The piece goes on to speculate that sport may be particularly a particularly important medium (and media outlet) for Obama “whose background—biracial parents, childhood in Hawaii, Harvard Law School, etc.—is somewhat unfamiliar to many of the voters he needs to convince to back him if he wants to win a second term in November.” While talking with sportswriters “isn’t going to convince on-the-fence voters that Obama is one of them,” the writer says, we shouldn’t “forget the connective power that sports holds in the world of politics.” The article concludes: “Obama’s ability to speak the language of sports is a major political plus for him.”

Perhaps. I definitely agree with the points about sport having tremendous connective potential and potential political value. Indeed many of them accord with the piece Kyle and I wrote. However, there is one subtler nuance or contingency that continues to pester me. It goes back to our American cultural conviction of the separation of sports and politics—that these are two domains that, for different reasons depending upon who you are talking to or the context within which they are posed, are believed to be separate (and separate for good reason).

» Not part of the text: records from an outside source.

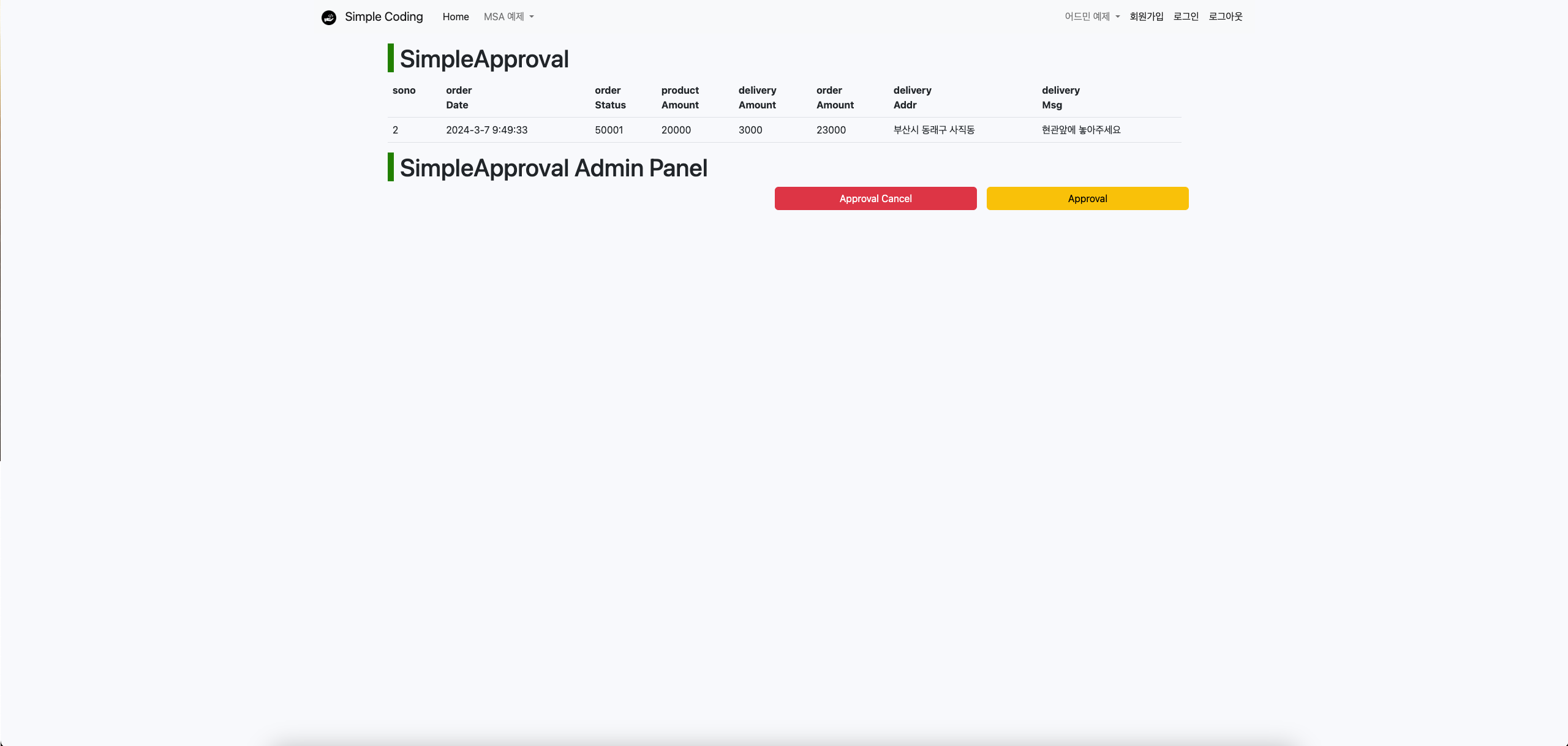This screenshot has height=746, width=1568.
Task: Expand the MSA 예제 dropdown menu
Action: coord(504,17)
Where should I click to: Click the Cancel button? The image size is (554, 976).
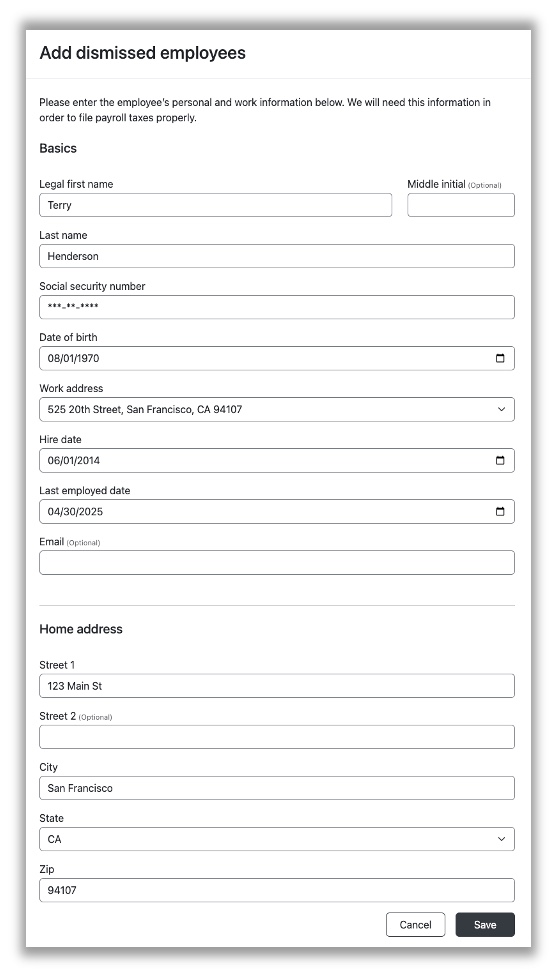(415, 925)
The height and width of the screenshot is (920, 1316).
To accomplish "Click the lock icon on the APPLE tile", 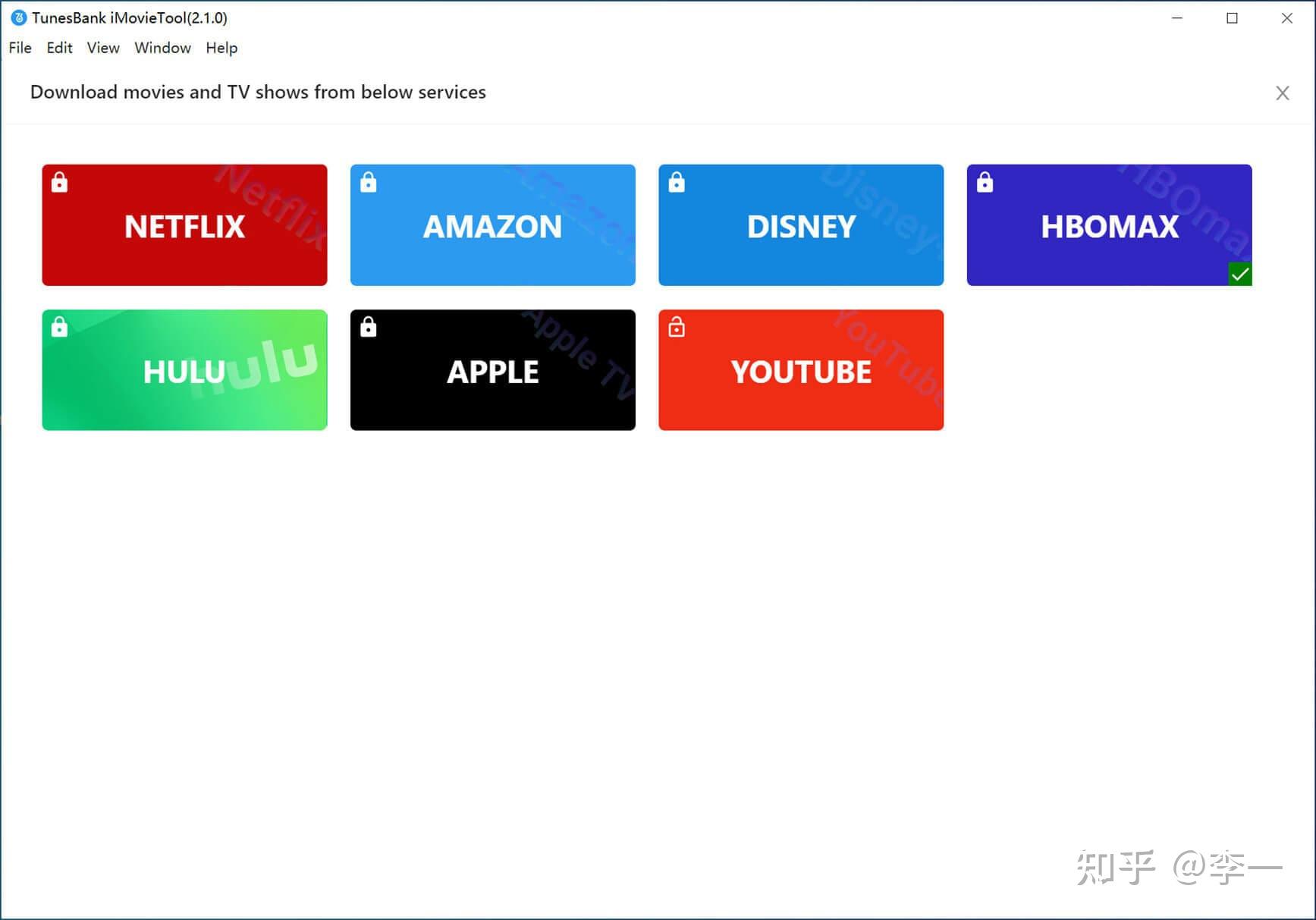I will (368, 327).
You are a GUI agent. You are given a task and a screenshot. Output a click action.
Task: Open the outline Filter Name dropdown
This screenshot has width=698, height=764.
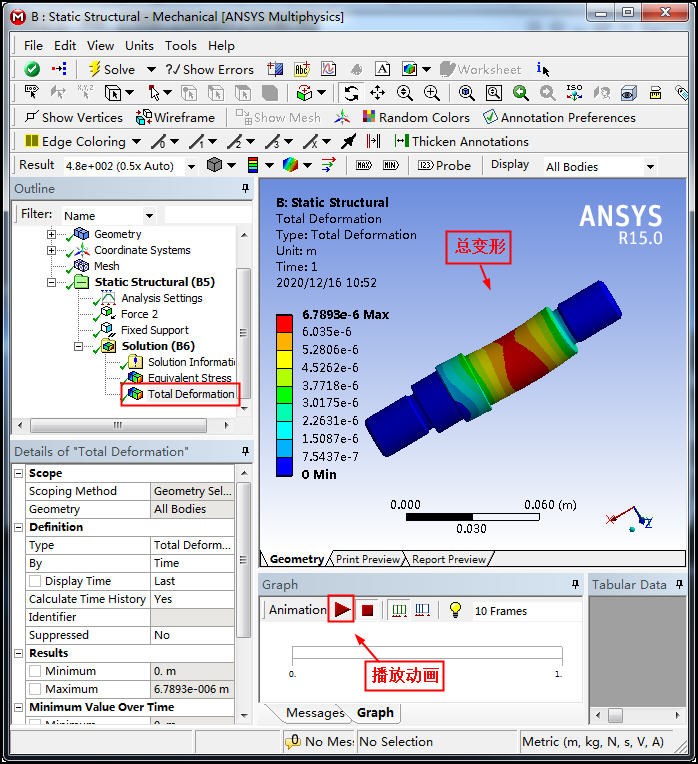pyautogui.click(x=149, y=215)
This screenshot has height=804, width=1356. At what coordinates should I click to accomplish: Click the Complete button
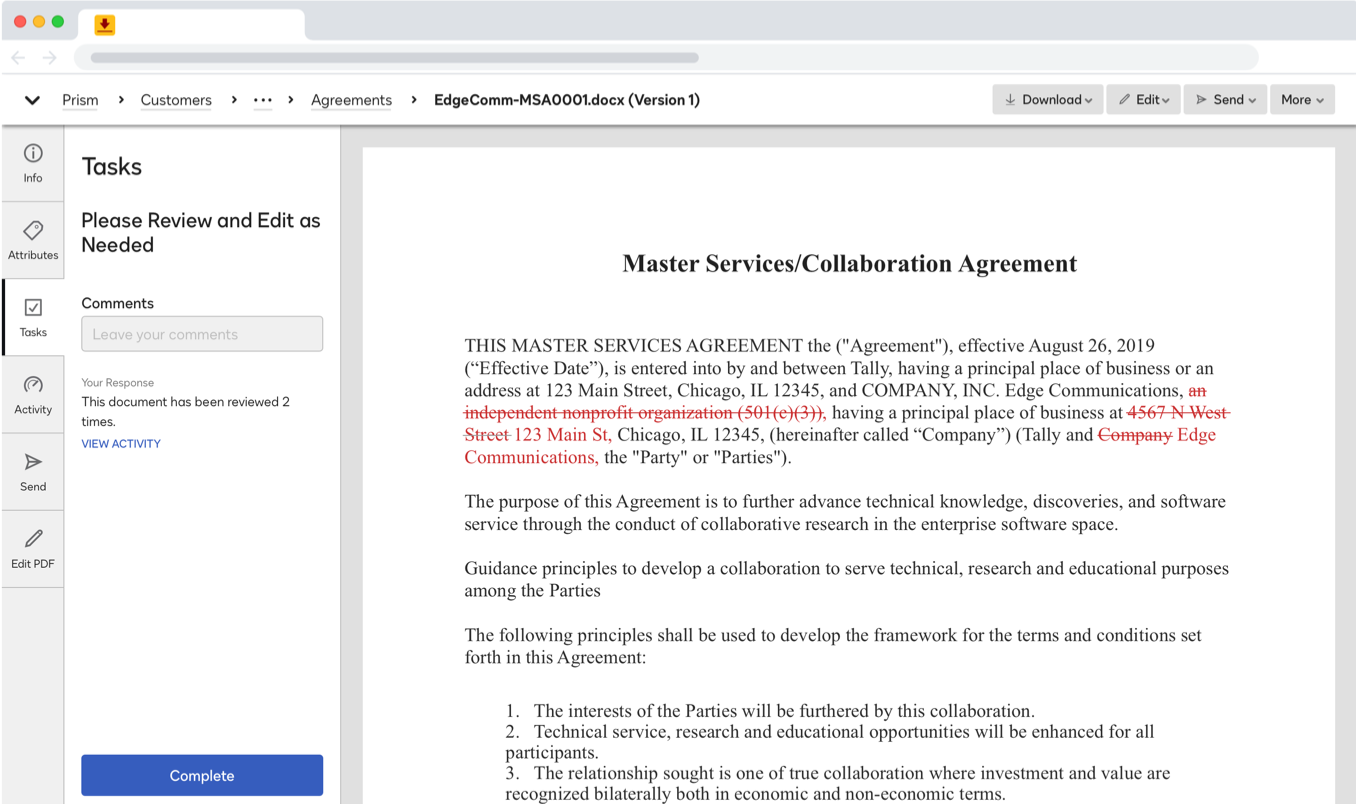click(201, 775)
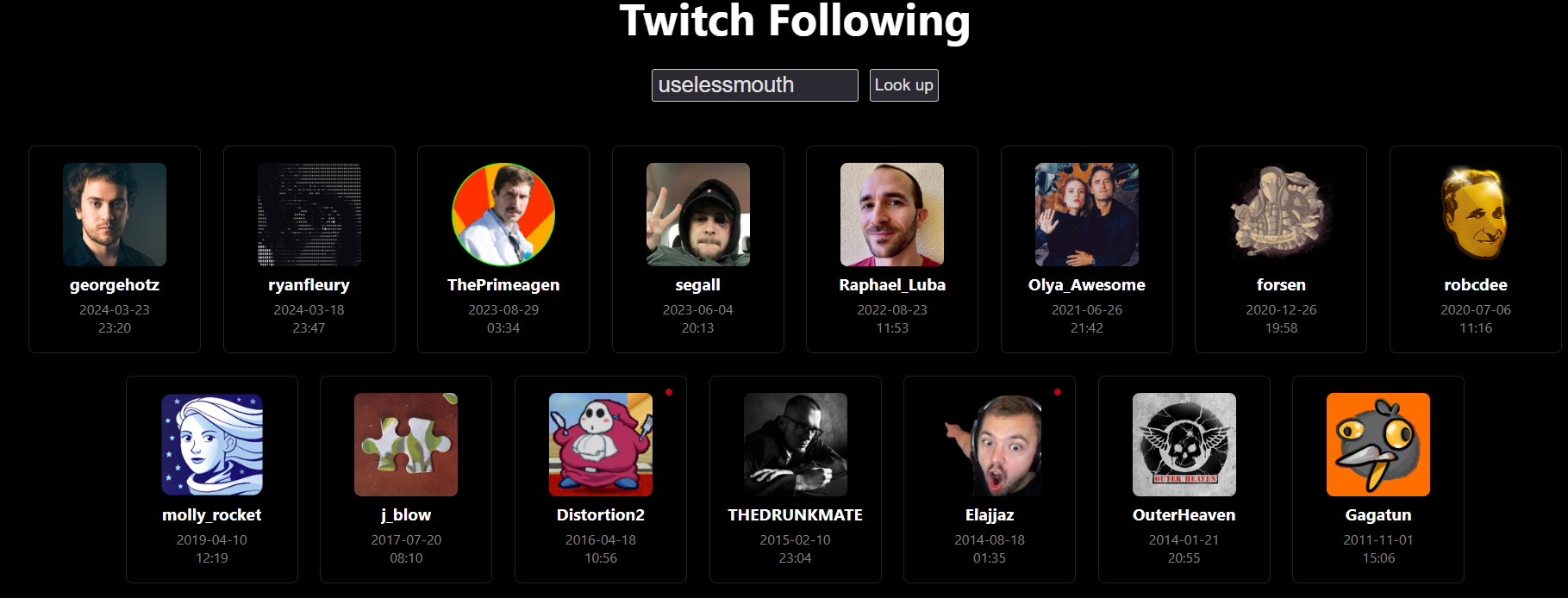Click the georgehotz profile picture
This screenshot has width=1568, height=598.
pos(115,215)
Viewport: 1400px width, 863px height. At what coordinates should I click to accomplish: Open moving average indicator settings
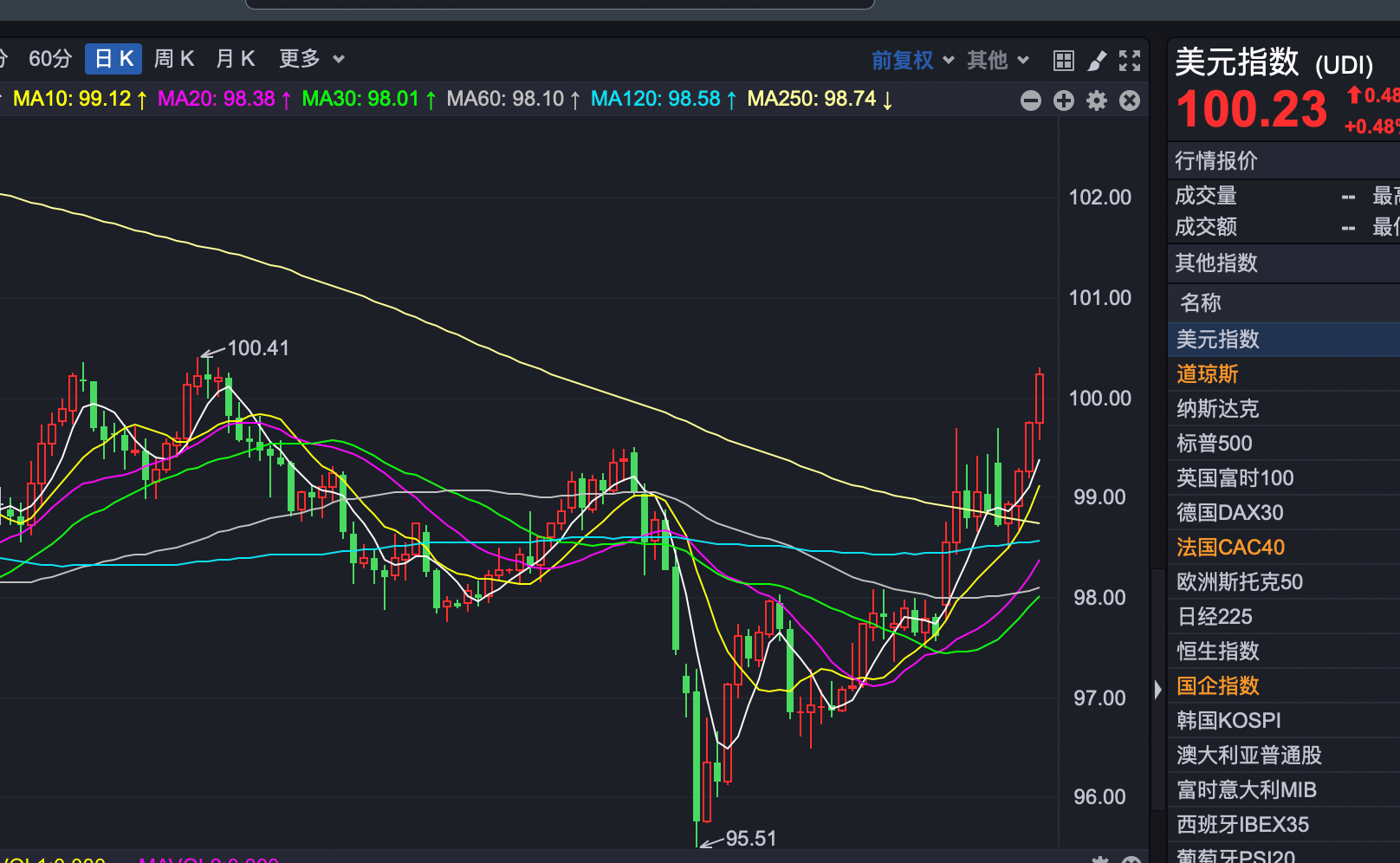(1097, 101)
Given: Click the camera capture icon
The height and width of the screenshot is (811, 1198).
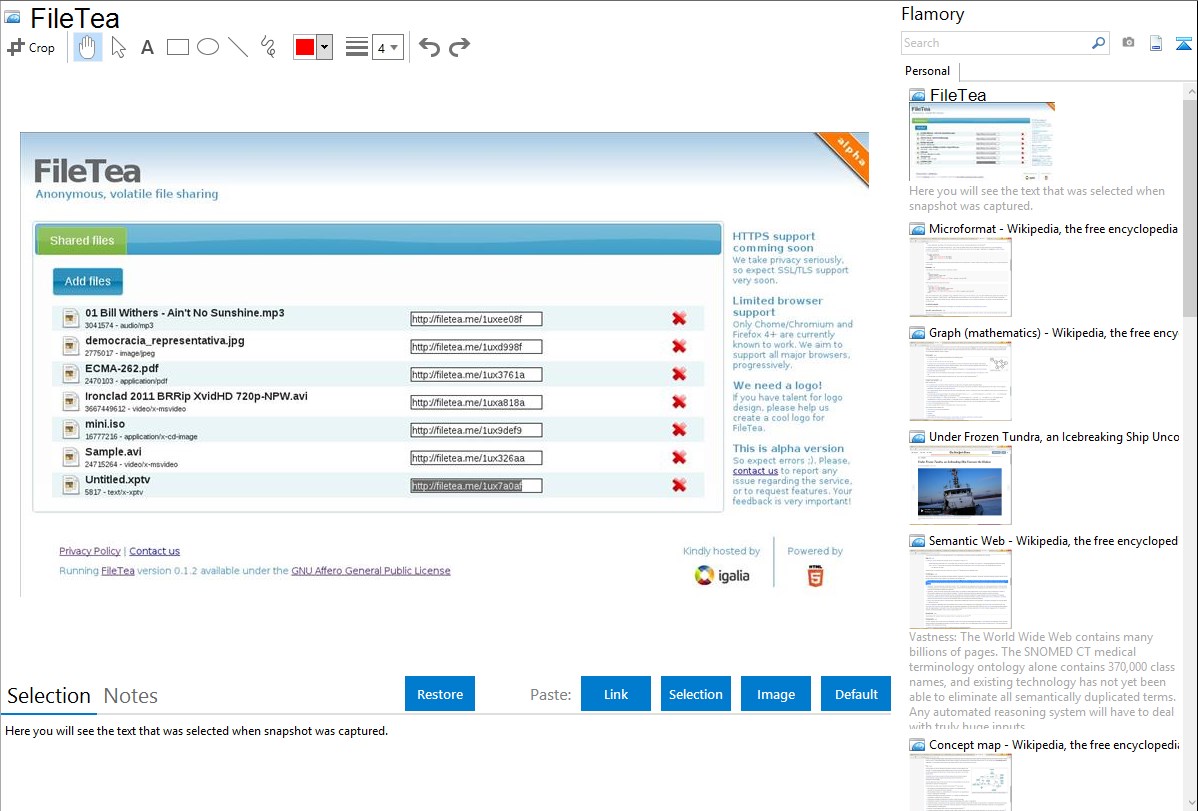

In my research and reading, the political power of sport works best—perhaps even only works at all—when this cultural line or prohibition isn’t violated or disturbed. When it is somehow compromised, the political power and import of sport can not only go out the window, it can backfire terribly, being seen to bring politics in where it doesn’t belong. Thus, the trick and challenge for Obama—or really any politician hoping to capitalize on connections to sport—is to be seen as both an authentic and informed sports fan, but not deliberately, strategically, or intentionally political in his engagement with sporting culture.
To be clear: I think Obama’s interest in sport is genuine, and he generally does a great job of keeping his sports talk separate from his political agenda. (Look back through the transcript of that Simmons if you’re not convinced). But it’s a fine line to walk, there are plenty of folks not inclined to be sympathetic, and the more clearly the political uses and implications of his sports obsessions are made, the less effective and more dangerous I think they become. Thus, the irony of a sporting president (not to mention of any scholarly analysis of the political power of sport).